Dive Brief:
- California's 2018 law prohibiting cities from enacting new sugary drink taxes until 2031 is illegal, according to a lawsuit filed on Monday, because it curtails local governments’ ability to raise taxes for public services. The suit was filed in Sacramento Superior Court on behalf of nonprofit Cultiva La Salud and Santa Cruz City Councilmember Martine Watkins.
- The lawsuit specifically attacks a provision in the law that prohibits cities from imposing new taxes or fees on groceries. The plaintiffs argue this violates the state constitution, which designates tax levying as the domain of municipalities.
- "It is imperative that local governments have decision-making power and all tools at their disposal to protect the health and safety of their residents, especially during this time of COVID-19," Sarah de Guia, CEO of ChangeLab Solutions, which supports the lawsuit, said in a statement. "Abusive laws like this one harm families and communities, and they should have no place in California or anywhere else."
Dive Insight:
If the health group and council member can get a ruling in their favor, there is a good chance that California cities will take advantage of the opportunity to tax soda and other sweetened drinks. Santa Cruz was in the process of placing a sugary beverage tax on its ballot for voter approval, and this state law halted the ballot question. California as a whole may even be able to take advantage of the ruling. Last year, the state's lawmakers introduced five bills with the goal of reducing consumer consumption of sweetened drinks using taxes, warning labels and limits on sizes and product placement.
The results of this case could also have ripple effects in Arizona, Washington and Michigan, which have also banned local governments from taxing foods and beverages. However, because the lawsuit is filed in a California state court, a ruling will not automatically apply to the other states.
California's statewide soda tax prohibition was the result of what some have described as strong arm tactics from the beverage industry. In 2018, the industry gained enough signatures to place an initiative on the statewide ballot that would have made the process for raising any local taxes by increasing the amount of voters to approve them from a simple majority to two-thirds. The industry offered to withdraw the initiative from the ballot in exchange for the grocery tax ban, which the state legislature passed in a hurry. In a message after signing the soda tax prohibition into law, then-California Gov. Jerry Brown called the ballot initiative that the beverage industry used as bait "an abomination," according to Kaiser Health News.
But it is not just California that has been on the receiving end of these defense maneuvers. Big soda companies, including Coca-Cola, Pepsi and Keurig Dr Pepper, have spent money nationwide on campaigns to ban grocery taxes — which is consumer-friendly terminology that also includes soda taxes. On the other side of the aisle, municipalities have been fighting large beverage companies for years, working to pass sugary drink taxes to both raise money for cities and reduce the overall consumption of soda and other sugary beverages.
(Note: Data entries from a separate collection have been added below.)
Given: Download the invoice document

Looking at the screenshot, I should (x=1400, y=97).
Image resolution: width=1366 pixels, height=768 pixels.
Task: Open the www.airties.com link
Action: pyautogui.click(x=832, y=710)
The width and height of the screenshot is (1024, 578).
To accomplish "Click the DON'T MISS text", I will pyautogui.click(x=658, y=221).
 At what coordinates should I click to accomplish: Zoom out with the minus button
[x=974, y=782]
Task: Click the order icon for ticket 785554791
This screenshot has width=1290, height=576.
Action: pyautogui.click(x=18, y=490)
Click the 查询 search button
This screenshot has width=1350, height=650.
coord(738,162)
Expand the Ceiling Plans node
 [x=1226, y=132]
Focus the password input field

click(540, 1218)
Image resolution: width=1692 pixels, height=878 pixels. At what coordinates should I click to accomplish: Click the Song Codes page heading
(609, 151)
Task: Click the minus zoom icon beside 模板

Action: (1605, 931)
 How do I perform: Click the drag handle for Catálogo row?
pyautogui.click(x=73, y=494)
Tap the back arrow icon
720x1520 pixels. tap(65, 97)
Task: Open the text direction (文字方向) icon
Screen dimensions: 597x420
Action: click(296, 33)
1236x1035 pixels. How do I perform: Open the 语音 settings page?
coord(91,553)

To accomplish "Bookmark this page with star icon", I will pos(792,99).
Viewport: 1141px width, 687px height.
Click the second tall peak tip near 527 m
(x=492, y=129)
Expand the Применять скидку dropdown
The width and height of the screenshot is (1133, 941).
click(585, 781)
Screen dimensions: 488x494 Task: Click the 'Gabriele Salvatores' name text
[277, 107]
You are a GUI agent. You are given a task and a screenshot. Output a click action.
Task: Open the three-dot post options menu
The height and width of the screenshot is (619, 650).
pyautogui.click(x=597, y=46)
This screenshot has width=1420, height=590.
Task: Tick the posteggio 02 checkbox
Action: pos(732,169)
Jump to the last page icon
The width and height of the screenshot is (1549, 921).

In recent years, cities including Berkley, Philadelphia and Seattle all established soda taxes and drummed up wider interest in similar measures nationwide. Following the rollout of these taxes in Berkeley, consumption of sugary beverages fell by 9.6%, while sales of untaxed beverages like bottled water rose by 3.5%. In Philadelphia, taxes reduced the frequency of adults’ sugary beverage consumption by 31%. However, some studies found consumers just traveled outside these cities to buy their soda tax-free.
As soda consumption went down, revenues for some municipalities went up. In the first 12 months of Philadelphia’s tax collection, revenues totaled about $79 million. Although this was 15% short of projections, the city was able to increase public safety, fund educational opportunities and create jobs.
Funds for cities nationwide are in short supply amid the pandemic and a tax that raises pennies on the dollar for the consumption of soda may prove to be a lucrative funding source. However, these sugary drink taxes have remained controversial wherever they have surfaced, and it is unlikely that the beverage industry will give up the fight, even if this lawsuit overturns California's ban.